[Task directions]
Output the line containing "Magyar (1586, 1517)" and each line after it through the end of the data, exactly as written, with pictures left out.

[Records for processing]
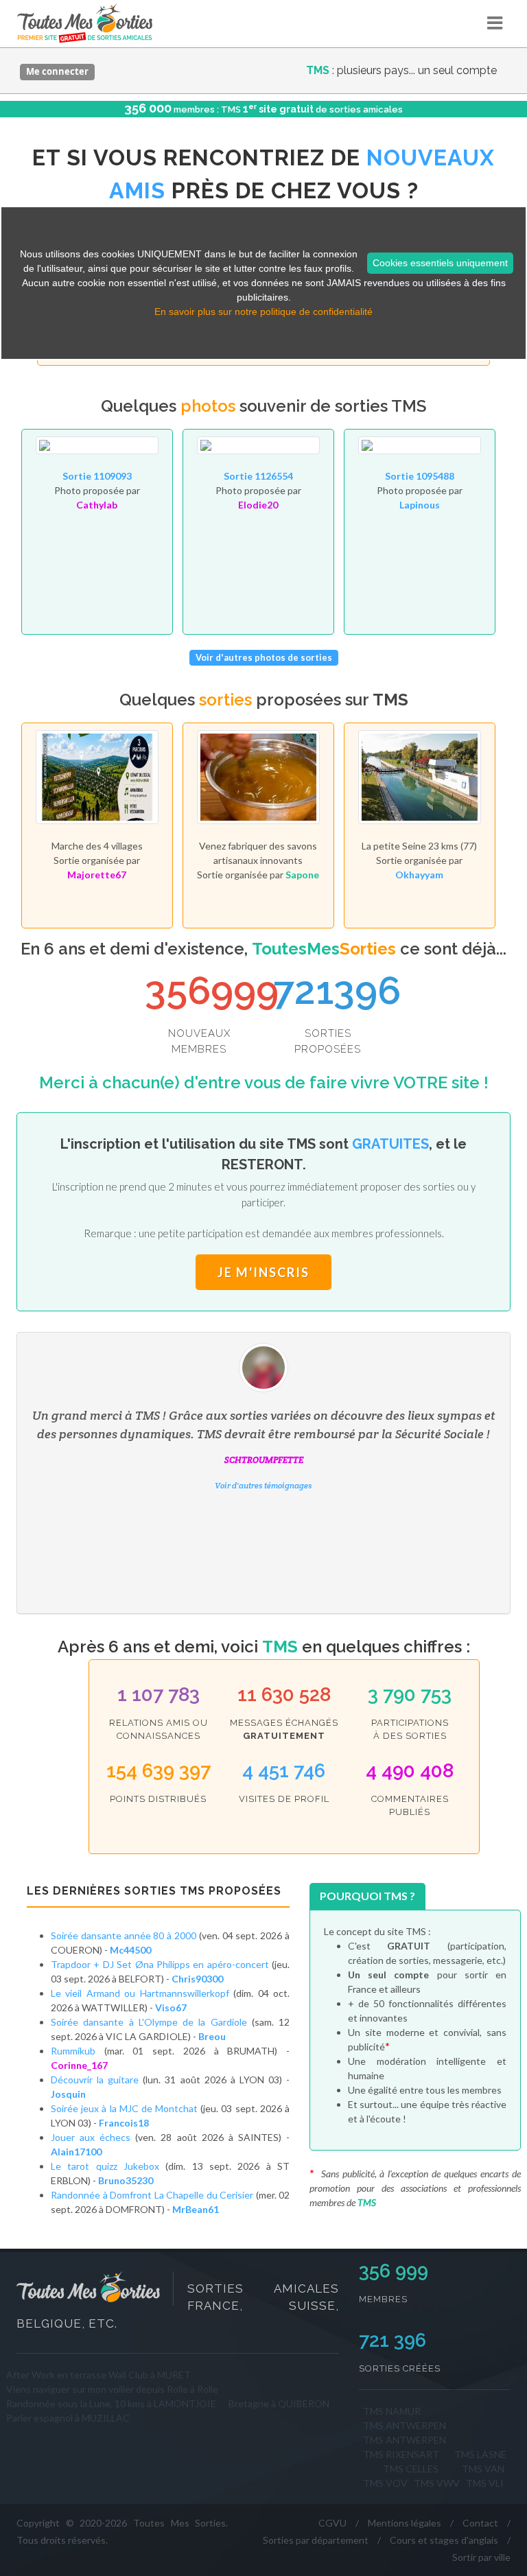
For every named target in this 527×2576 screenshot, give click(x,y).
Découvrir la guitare (97, 2079)
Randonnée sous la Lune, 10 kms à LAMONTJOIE (111, 2403)
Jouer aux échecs (90, 2137)
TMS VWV (437, 2483)
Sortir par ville (481, 2557)
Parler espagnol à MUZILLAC (68, 2418)
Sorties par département (315, 2540)
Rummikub (73, 2051)
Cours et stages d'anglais (444, 2540)
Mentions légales (404, 2523)
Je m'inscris (263, 1272)
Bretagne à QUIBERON (279, 2403)
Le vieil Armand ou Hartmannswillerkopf (142, 1993)
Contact (480, 2523)
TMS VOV (385, 2483)
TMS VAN (483, 2468)
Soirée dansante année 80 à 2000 (123, 1935)
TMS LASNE (480, 2454)
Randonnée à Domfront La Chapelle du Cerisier (152, 2195)
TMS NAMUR (392, 2411)
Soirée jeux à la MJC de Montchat (124, 2108)
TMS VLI (485, 2483)
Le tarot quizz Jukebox (105, 2166)
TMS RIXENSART (401, 2454)
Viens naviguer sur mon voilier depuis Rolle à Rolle (112, 2389)
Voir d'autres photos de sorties (264, 657)
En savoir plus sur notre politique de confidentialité (263, 311)
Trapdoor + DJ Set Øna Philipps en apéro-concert (160, 1964)
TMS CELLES (410, 2468)
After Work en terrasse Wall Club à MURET (98, 2374)
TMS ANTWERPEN (404, 2425)
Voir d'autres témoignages (263, 1485)
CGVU (332, 2523)
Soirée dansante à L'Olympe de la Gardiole (149, 2022)
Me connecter (57, 71)
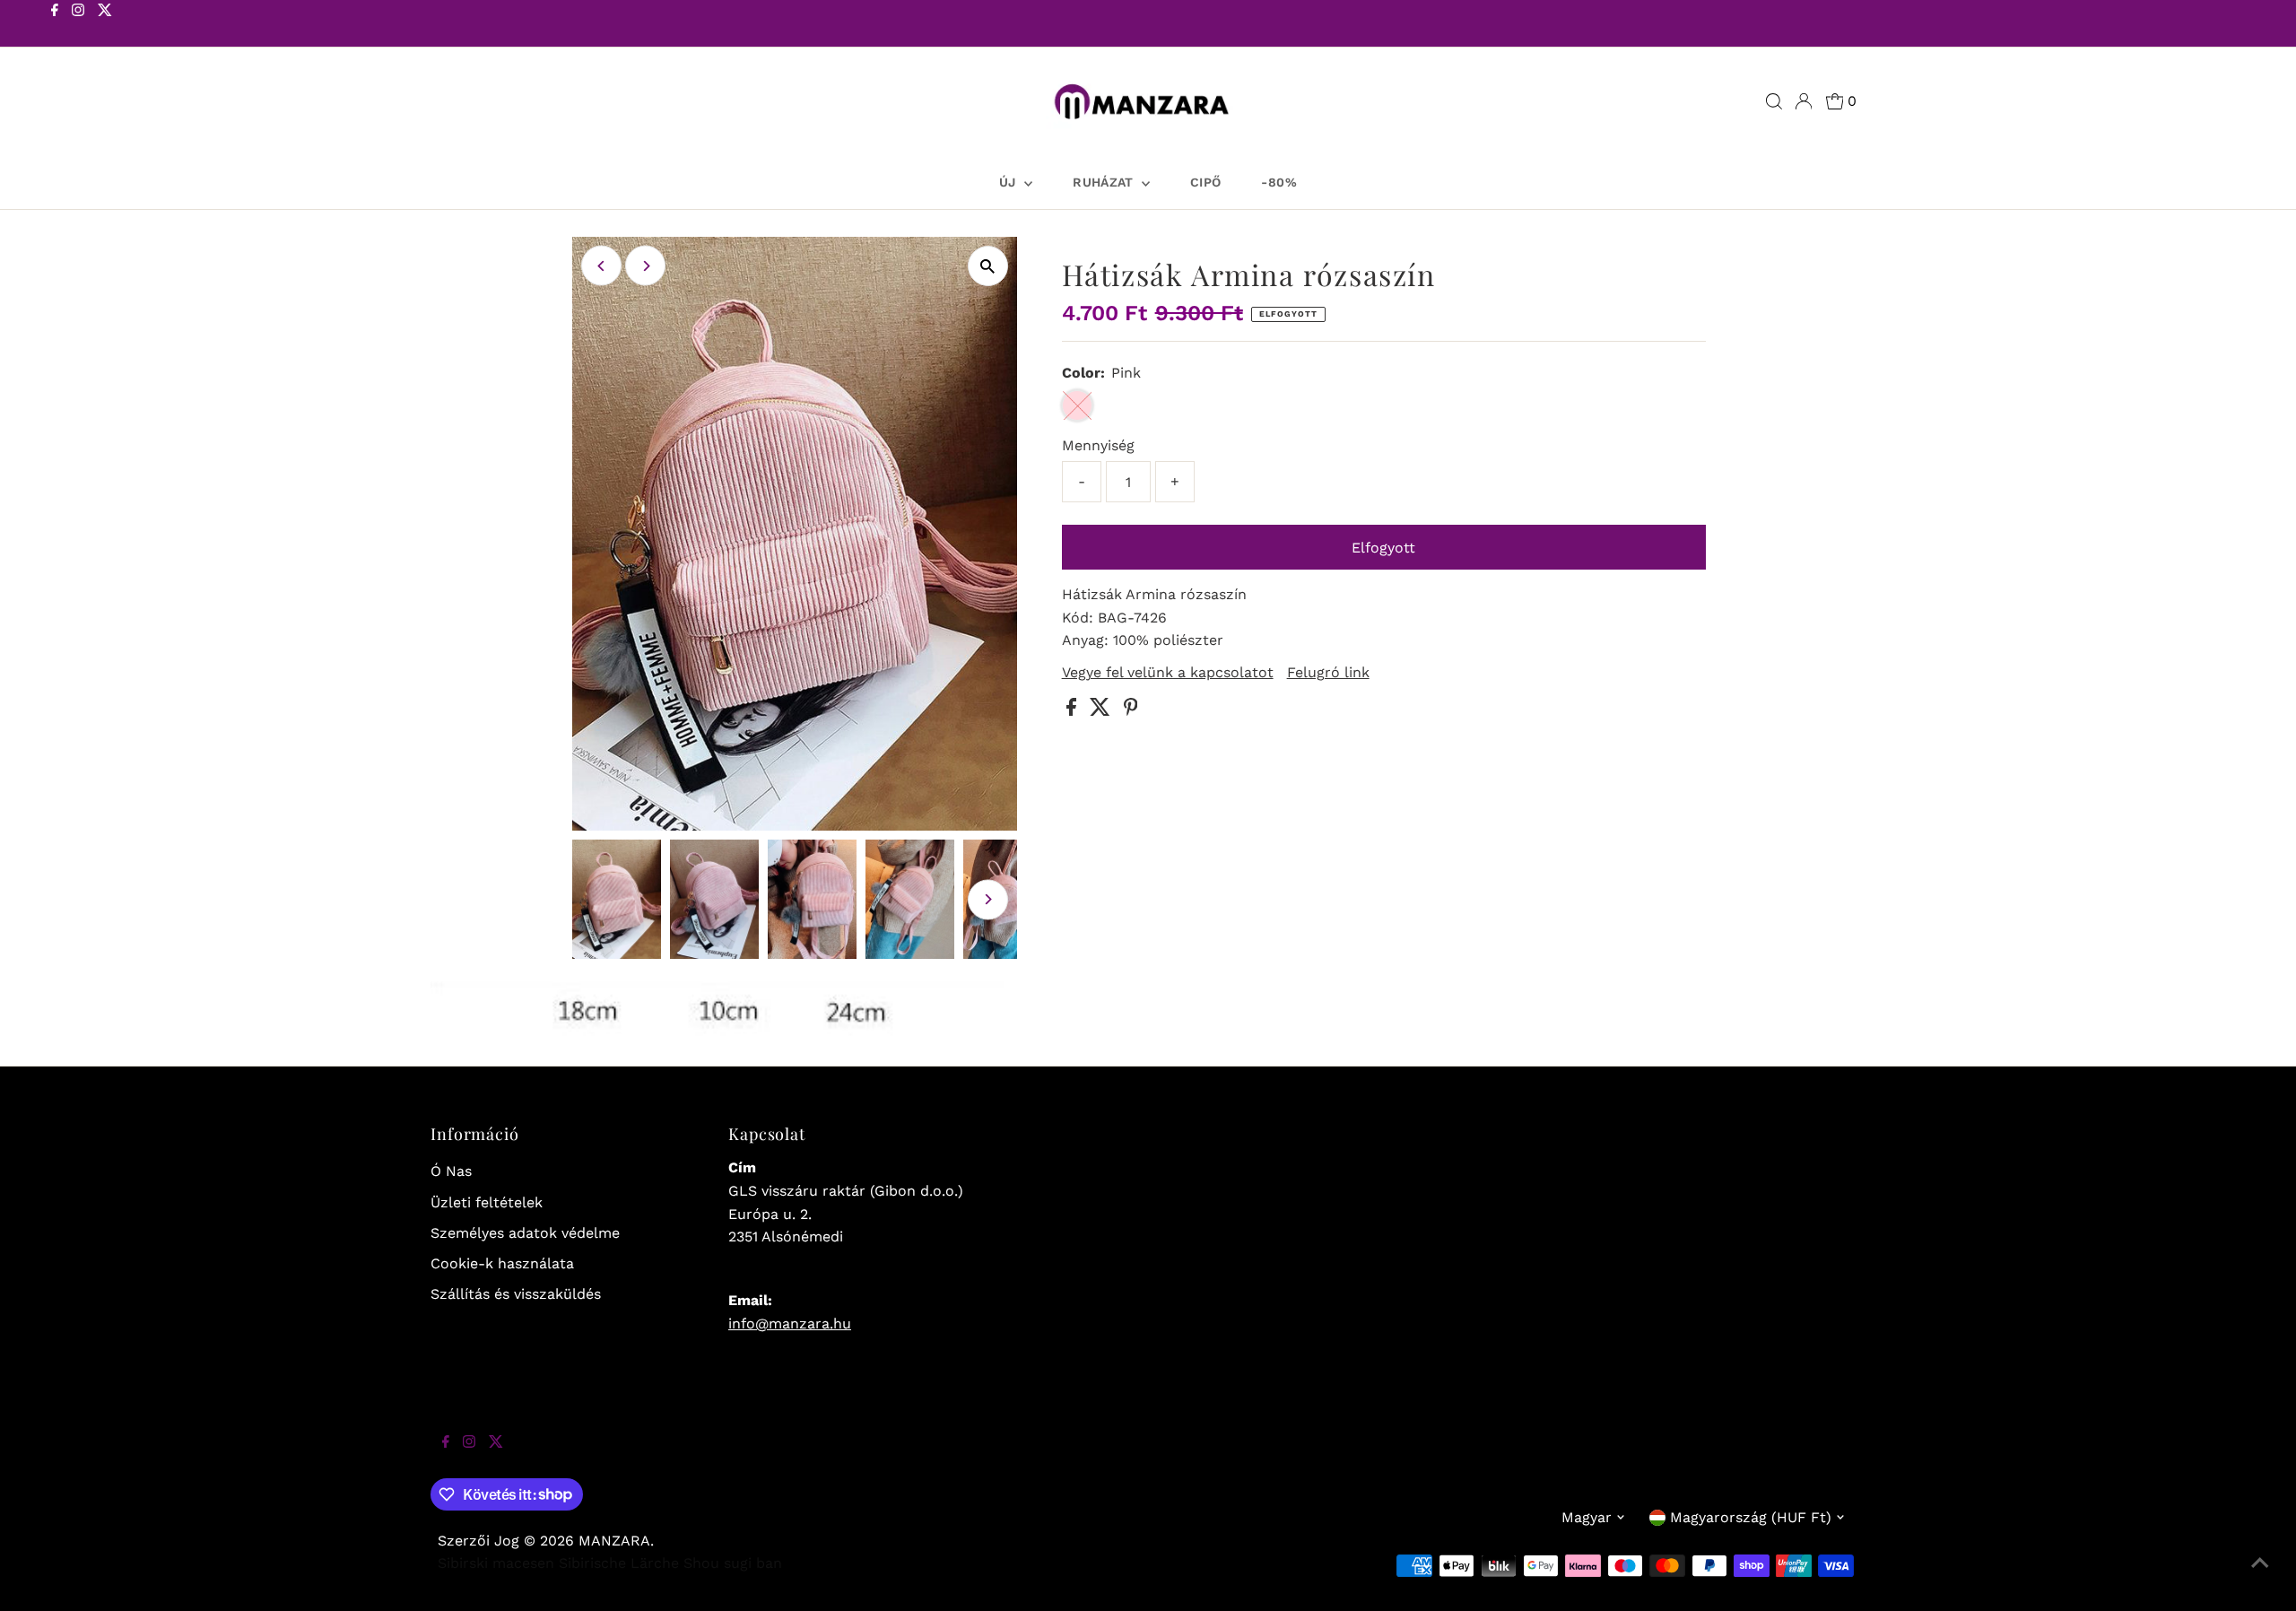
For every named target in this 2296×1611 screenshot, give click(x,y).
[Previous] (601, 266)
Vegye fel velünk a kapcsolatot (1168, 673)
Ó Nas (451, 1171)
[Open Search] (1774, 101)
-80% (1278, 182)
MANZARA (614, 1540)
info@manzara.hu (789, 1323)
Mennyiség (1098, 445)
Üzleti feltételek (486, 1202)
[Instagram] (78, 25)
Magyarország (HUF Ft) (1750, 1517)
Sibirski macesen (496, 1563)
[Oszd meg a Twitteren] (1102, 710)
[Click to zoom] (988, 266)
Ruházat (1105, 182)
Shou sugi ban (732, 1563)
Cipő (1205, 182)
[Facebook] (55, 25)
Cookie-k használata (502, 1263)
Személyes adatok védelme (525, 1232)
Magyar (1586, 1517)
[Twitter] (105, 25)
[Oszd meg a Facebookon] (1073, 710)
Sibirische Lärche (619, 1563)
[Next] (645, 266)
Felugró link (1328, 673)
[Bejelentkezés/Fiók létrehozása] (1804, 101)
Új (1009, 182)
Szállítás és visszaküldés (515, 1293)
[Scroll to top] (2260, 1575)
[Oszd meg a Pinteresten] (1131, 710)
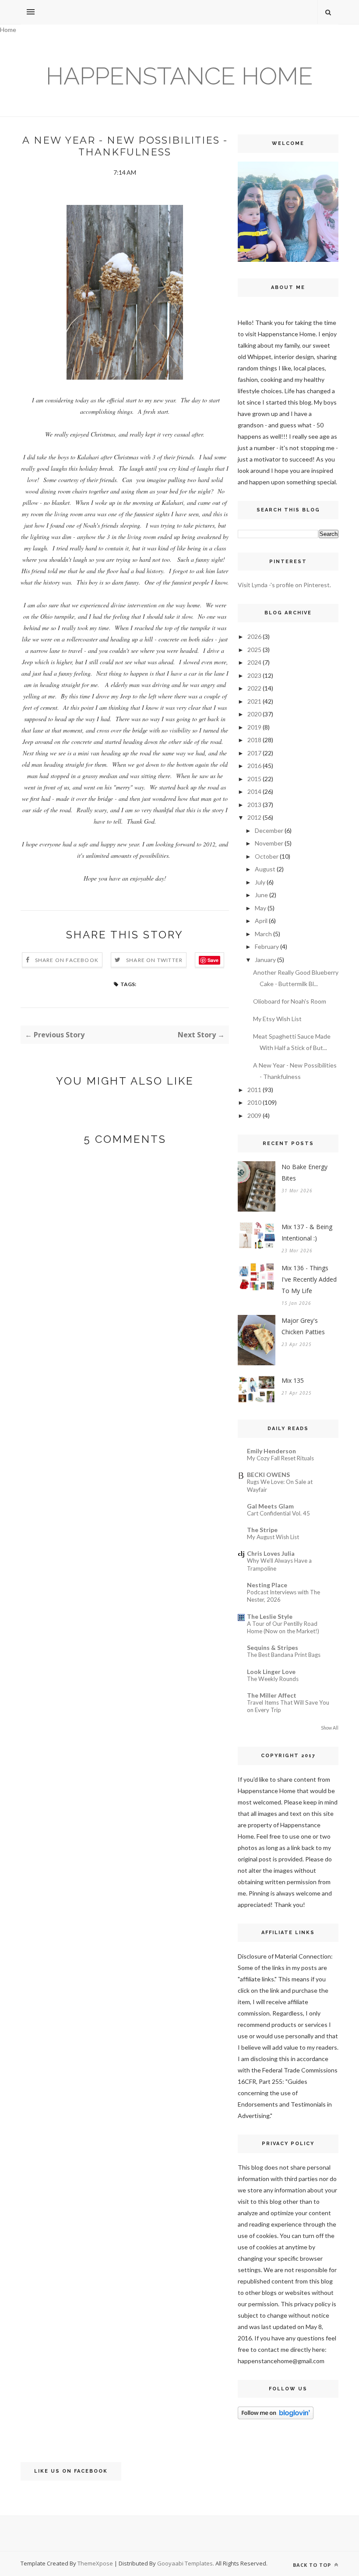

[Task solution]
Magyar (1586, 1517)
[Twitter] (105, 25)
[Oszd meg a Facebookon] (1073, 710)
Sibirische Lärche (619, 1563)
[Next] (645, 266)
Felugró link (1328, 673)
[Bejelentkezés/Fiók létrehozása] (1804, 101)
Új (1009, 182)
Szállítás és visszaküldés (515, 1293)
[Scroll to top] (2260, 1575)
[Oszd meg a Pinteresten] (1131, 710)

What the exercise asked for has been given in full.